> Task statement: All of the data is to be repeated verbatim.
━━━━━ Records shown ━━━━━
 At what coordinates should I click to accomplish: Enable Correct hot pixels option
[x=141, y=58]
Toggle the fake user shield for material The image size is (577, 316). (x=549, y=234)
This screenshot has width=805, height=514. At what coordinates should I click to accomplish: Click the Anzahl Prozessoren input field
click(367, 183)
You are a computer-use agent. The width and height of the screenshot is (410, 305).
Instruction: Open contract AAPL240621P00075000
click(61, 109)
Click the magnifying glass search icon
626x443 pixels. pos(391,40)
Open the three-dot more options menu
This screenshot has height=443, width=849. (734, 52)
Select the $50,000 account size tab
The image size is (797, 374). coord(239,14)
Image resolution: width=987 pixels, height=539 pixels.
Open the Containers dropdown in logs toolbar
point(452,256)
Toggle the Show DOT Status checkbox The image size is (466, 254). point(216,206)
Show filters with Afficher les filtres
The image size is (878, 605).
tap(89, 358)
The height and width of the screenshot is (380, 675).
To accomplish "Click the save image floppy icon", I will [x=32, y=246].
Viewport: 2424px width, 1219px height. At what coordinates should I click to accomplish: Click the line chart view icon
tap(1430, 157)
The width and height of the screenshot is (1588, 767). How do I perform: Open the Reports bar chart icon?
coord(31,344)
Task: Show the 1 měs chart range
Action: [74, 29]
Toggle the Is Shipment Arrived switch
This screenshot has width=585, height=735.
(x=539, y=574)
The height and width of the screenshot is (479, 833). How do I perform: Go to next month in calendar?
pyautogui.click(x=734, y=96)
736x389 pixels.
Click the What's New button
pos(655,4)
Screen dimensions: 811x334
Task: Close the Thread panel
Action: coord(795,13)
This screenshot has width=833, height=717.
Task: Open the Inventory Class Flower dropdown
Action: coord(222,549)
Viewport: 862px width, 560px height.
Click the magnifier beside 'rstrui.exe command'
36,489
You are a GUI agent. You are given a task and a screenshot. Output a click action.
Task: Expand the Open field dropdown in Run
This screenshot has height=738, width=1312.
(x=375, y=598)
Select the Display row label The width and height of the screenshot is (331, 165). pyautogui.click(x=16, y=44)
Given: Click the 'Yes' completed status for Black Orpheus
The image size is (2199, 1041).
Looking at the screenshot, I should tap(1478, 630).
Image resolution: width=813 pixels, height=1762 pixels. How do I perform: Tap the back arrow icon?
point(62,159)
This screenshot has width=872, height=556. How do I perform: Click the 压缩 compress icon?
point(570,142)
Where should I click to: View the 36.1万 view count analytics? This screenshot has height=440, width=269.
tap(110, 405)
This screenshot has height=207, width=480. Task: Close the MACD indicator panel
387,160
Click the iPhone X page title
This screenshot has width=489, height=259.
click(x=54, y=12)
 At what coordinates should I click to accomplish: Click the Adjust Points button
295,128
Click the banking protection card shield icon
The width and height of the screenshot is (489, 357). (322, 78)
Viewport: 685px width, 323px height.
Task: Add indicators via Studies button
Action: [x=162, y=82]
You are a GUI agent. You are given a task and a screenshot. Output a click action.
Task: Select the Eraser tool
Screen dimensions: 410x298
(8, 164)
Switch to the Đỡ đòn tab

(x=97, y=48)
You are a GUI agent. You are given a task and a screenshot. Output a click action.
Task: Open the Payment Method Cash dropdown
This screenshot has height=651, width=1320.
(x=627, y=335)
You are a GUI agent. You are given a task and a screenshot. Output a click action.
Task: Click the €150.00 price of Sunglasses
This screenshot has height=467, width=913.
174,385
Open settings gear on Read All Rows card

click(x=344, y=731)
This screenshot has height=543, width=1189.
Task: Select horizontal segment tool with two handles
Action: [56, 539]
━━━━━
> Worked solution:
 At what coordinates should I click to accomplish: Enable Correct hot pixels option
[x=141, y=58]
Toggle the fake user shield for material The image size is (577, 316). (x=549, y=234)
This screenshot has width=805, height=514. At what coordinates should I click to accomplish: Click the Anzahl Prozessoren input field
click(367, 183)
You are a computer-use agent. The width and height of the screenshot is (410, 305).
Instruction: Open contract AAPL240621P00075000
click(61, 109)
Click the magnifying glass search icon
626x443 pixels. pos(391,40)
Open the three-dot more options menu
This screenshot has height=443, width=849. (734, 52)
Select the $50,000 account size tab
The image size is (797, 374). coord(239,14)
Image resolution: width=987 pixels, height=539 pixels.
Open the Containers dropdown in logs toolbar
point(452,256)
Toggle the Show DOT Status checkbox The image size is (466, 254). point(216,206)
Show filters with Afficher les filtres
The image size is (878, 605).
tap(89, 358)
The height and width of the screenshot is (380, 675).
To accomplish "Click the save image floppy icon", I will [x=32, y=246].
Viewport: 2424px width, 1219px height. At what coordinates should I click to accomplish: Click the line chart view icon
tap(1430, 157)
The width and height of the screenshot is (1588, 767). How do I perform: Open the Reports bar chart icon?
coord(31,344)
Task: Show the 1 měs chart range
Action: [74, 29]
Toggle the Is Shipment Arrived switch
This screenshot has width=585, height=735.
(x=539, y=574)
The height and width of the screenshot is (479, 833). How do I perform: Go to next month in calendar?
pyautogui.click(x=734, y=96)
736x389 pixels.
Click the What's New button
pos(655,4)
Screen dimensions: 811x334
Task: Close the Thread panel
Action: coord(795,13)
This screenshot has width=833, height=717.
Task: Open the Inventory Class Flower dropdown
Action: coord(222,549)
Viewport: 862px width, 560px height.
Click the magnifier beside 'rstrui.exe command'
36,489
You are a GUI agent. You are given a task and a screenshot. Output a click action.
Task: Expand the Open field dropdown in Run
This screenshot has height=738, width=1312.
(x=375, y=598)
Select the Display row label The width and height of the screenshot is (331, 165). pyautogui.click(x=16, y=44)
Given: Click the 'Yes' completed status for Black Orpheus
The image size is (2199, 1041).
Looking at the screenshot, I should tap(1478, 630).
Image resolution: width=813 pixels, height=1762 pixels. How do I perform: Tap the back arrow icon?
point(62,159)
This screenshot has width=872, height=556. How do I perform: Click the 压缩 compress icon?
point(570,142)
Where should I click to: View the 36.1万 view count analytics? This screenshot has height=440, width=269.
tap(110, 405)
This screenshot has height=207, width=480. Task: Close the MACD indicator panel
387,160
Click the iPhone X page title
This screenshot has width=489, height=259.
click(x=54, y=12)
 At what coordinates should I click to accomplish: Click the Adjust Points button
295,128
Click the banking protection card shield icon
The width and height of the screenshot is (489, 357). (322, 78)
Viewport: 685px width, 323px height.
Task: Add indicators via Studies button
Action: [x=162, y=82]
You are a GUI agent. You are given a task and a screenshot. Output a click action.
Task: Select the Eraser tool
Screen dimensions: 410x298
(8, 164)
Switch to the Đỡ đòn tab

(x=97, y=48)
You are a GUI agent. You are given a task and a screenshot. Output a click action.
Task: Open the Payment Method Cash dropdown
This screenshot has height=651, width=1320.
(x=627, y=335)
You are a GUI agent. You are given a task and a screenshot. Output a click action.
Task: Click the €150.00 price of Sunglasses
This screenshot has height=467, width=913.
174,385
Open settings gear on Read All Rows card

click(x=344, y=731)
This screenshot has height=543, width=1189.
Task: Select horizontal segment tool with two handles
Action: [56, 539]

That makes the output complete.